Established in 1989 on a 1.5-hectare site, the sawmill serves as a cluster for timber processing. Logs, mainly sourced from mangrove and freshwater swamp forests within and beyond Rivers State, are transported by water and processed on-site using band and circular saws. Activities include re-sawing, planing, and marketing of timber for the city’s construction sector. The cluster also supports allied artisans and small-scale wood-based enterprises, reflecting its economic importance (Adedeji et al., 2016). However, sawmilling generates large volumes of residues such as sawdust, slabs, and off-cuts, which pose significant waste management challenges (Larinde et al., 2018; The Tide, 2017). Unmanaged waste contributes to environmental pollution, while occupational risks include noise exposure and water contamination in the Mile 1–3 Diobu corridor (Akankali et al., 2022; Ugwoha et al., 2016).

Port Harcourt lies within the sub-equatorial climate zone, marked by prolonged rainy seasons, high humidity, and mild temperature variation. The region receives over 2,500 mm of rainfall annually, peaking between June and October, with an average temperature of 28°C and relative humidity around 85% (Adedeji et al., 2016; Eludoyin et al., 2015).
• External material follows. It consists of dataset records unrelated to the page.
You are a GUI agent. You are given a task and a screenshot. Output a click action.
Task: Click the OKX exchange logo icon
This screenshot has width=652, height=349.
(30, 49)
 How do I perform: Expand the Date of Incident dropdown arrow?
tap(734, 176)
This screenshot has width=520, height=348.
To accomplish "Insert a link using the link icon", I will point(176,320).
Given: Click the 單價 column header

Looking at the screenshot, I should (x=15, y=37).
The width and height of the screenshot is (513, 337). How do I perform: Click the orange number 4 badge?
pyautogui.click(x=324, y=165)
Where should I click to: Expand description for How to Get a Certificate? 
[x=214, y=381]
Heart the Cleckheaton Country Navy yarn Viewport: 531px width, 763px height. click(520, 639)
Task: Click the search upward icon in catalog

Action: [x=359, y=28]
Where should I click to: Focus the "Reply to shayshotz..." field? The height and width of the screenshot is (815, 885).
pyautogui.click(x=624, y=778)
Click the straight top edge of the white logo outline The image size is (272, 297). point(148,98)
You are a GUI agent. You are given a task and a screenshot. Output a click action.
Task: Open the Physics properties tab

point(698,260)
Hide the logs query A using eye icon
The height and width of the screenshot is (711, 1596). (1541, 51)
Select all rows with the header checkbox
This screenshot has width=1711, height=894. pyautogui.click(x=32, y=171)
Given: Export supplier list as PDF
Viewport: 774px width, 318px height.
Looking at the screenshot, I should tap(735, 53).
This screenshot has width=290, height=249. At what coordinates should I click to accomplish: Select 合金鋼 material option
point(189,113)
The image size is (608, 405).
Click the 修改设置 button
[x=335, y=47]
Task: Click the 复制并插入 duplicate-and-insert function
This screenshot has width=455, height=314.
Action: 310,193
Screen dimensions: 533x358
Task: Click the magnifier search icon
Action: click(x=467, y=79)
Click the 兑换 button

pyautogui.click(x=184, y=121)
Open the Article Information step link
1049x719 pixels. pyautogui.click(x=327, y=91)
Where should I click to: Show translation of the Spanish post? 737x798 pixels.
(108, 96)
Soils are predominantly alluvial, shaped by seasonal flooding and sediment deposition.

In summary, Iloabuchi is a long-established, water-linked timber processing enclave central to Port Harcourt’s timber economy, but it faces persistent challenges of waste management, environmental protection, and occupational health risks typical of urban sawmill clusters (Aiyeloja et al., 2013; Fig. 1).

Fig. 1. Map of ilaoubuchi sawmill industry.

Download Original Figure

The results of the mean dry density of hollow blocks prepared with varying mix ratios and replacement levels are presented in Table 2. The mean dry densities (kg m^–3) are reported alongside their SDs, with superscript letters indicating statistically significant differences (p < 0.05) within each mix ratio. Overall, the mean dry density decreased as the replacement percentage increased across all mix ratios. For example, in the 1:2:0.3 mix ratio, the mean dry density decreased from 2,436.67 kg m ³ at 0% replacement to 1,963.33 kg m^–3 at 15% replacement, with significant differences between 0%, 5%, and 10%–15% replacement levels. A similar downward trend was observed in other mix ratios, although the 1:1.5:0.4 mix exhibited some variation, as the 10% replacement showed a slightly higher density than the 5% replacement. These findings demonstrate that increasing replacement material (e.g., sawdust) reduces the mass per unit volume of blocks, potentially influencing their structural integrity and applications.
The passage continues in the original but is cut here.